Yes, you can create short-term or long-term forecasts based on macroeconomic data and take into account market trends, but one scandal can reverse the trend and refute any forecast.
Therefore, many traders do not engage in analytics in the traditional sense of the term, but look for patterns in the stock market.
And after they find them, they try to use them to predict the future trend and plan upcoming transactions.
Therefore, it is much easier for a beginner to build his strategy on patterns than to learn how to analyze the market or pay an analytical agency for the necessary forecast.
Pullbacks after a sharp fall – the stronger the fall in stock prices after bad news, the stronger the correction that will follow.
We all remember very well how Volkswagen’s quotes collapsed in 2015 after the scandal with diesel cars and how then, literally in three months, the price rose by 40%, partially compensating for the drop in quotes:
Quite often, professional investors wait until the security reaches the bottom after the news is released, and then make a purchase.
Mergers and acquisitions - information that two companies want to merge or a larger one is buying a smaller one leads to an increase in the price of shares of these companies.
Such news can not always be found in the public domain, but if it appears, then the opportunity should not be missed.
Indirect factors - or things that can indirectly affect profits.
For example, a rise in the price of copper increases the cost of production of electric motors, which means this will lead to a reduction in the profits of the industries that produce these motors. That is, before publishing reports from companies that use a lot of copper in their production, you can open sales transactions.
A similar pattern can be constructed with the price of oil and Gazprom shares. Moreover, there are many such relationships; the main thing is to try to think logically and open new positions in time.
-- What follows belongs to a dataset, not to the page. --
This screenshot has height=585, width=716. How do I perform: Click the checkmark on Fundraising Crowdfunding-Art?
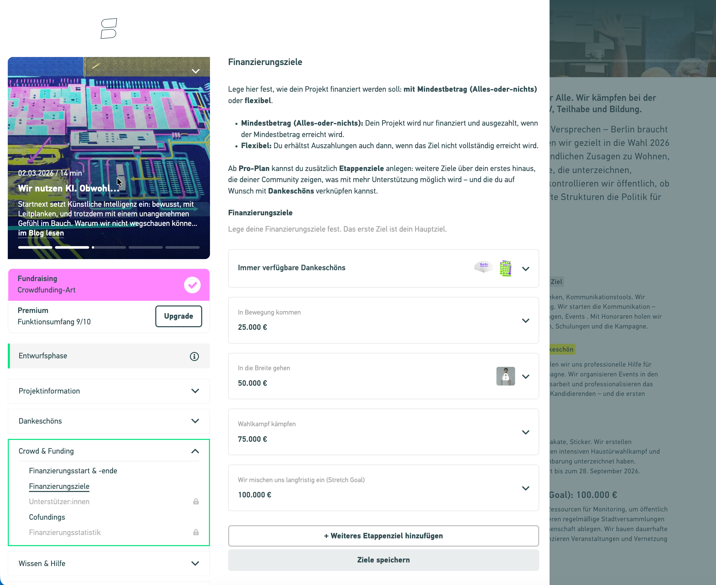[x=192, y=285]
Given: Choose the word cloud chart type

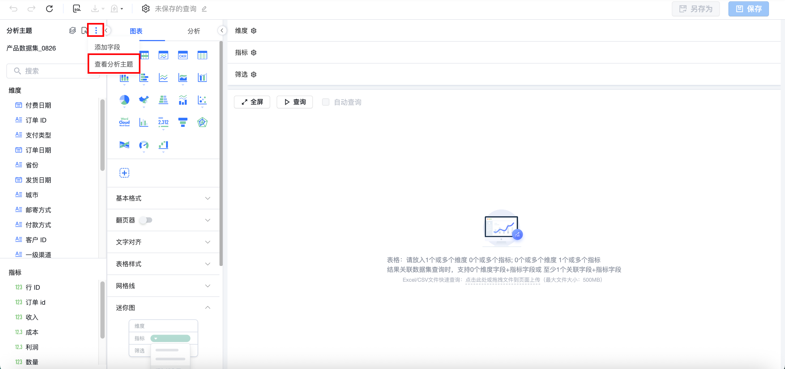Looking at the screenshot, I should click(x=124, y=122).
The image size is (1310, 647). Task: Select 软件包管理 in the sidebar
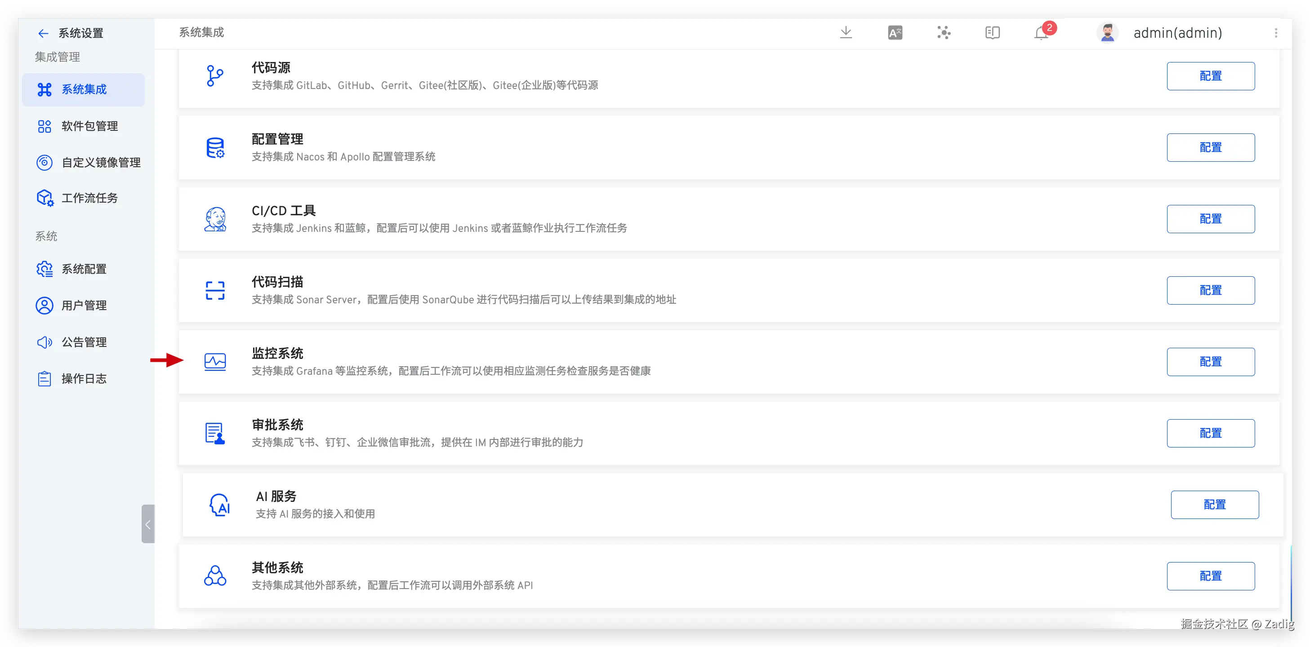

Before the reporting period - there is a decrease in value if the company that issued it is likely to end the reporting period with a loss, and vice versa, an increase in quotations if the quarter was successful and profitable.
For example, this happened with Amazon shares during the corona virus; even before the publication of reports, it was clear that the company was ending the first quarter of 2020 with a profit. Since sales growth was 33% compared to the same period in 2019:
On the eve of the end of the quarter, Amazon shares went into active growth, as most traders hoped for a good profit result.
That is, by analyzing the company’s activities for the reporting period, one can draw conclusions about what awaits its shares before publishing reports.
However, you should be prepared if the reports do not meet investors' expectations - this may cause a drop in quotes. The laws of the stock market allow you to form a simple trading strategy based on news and the ability to draw the right conclusions from the information received.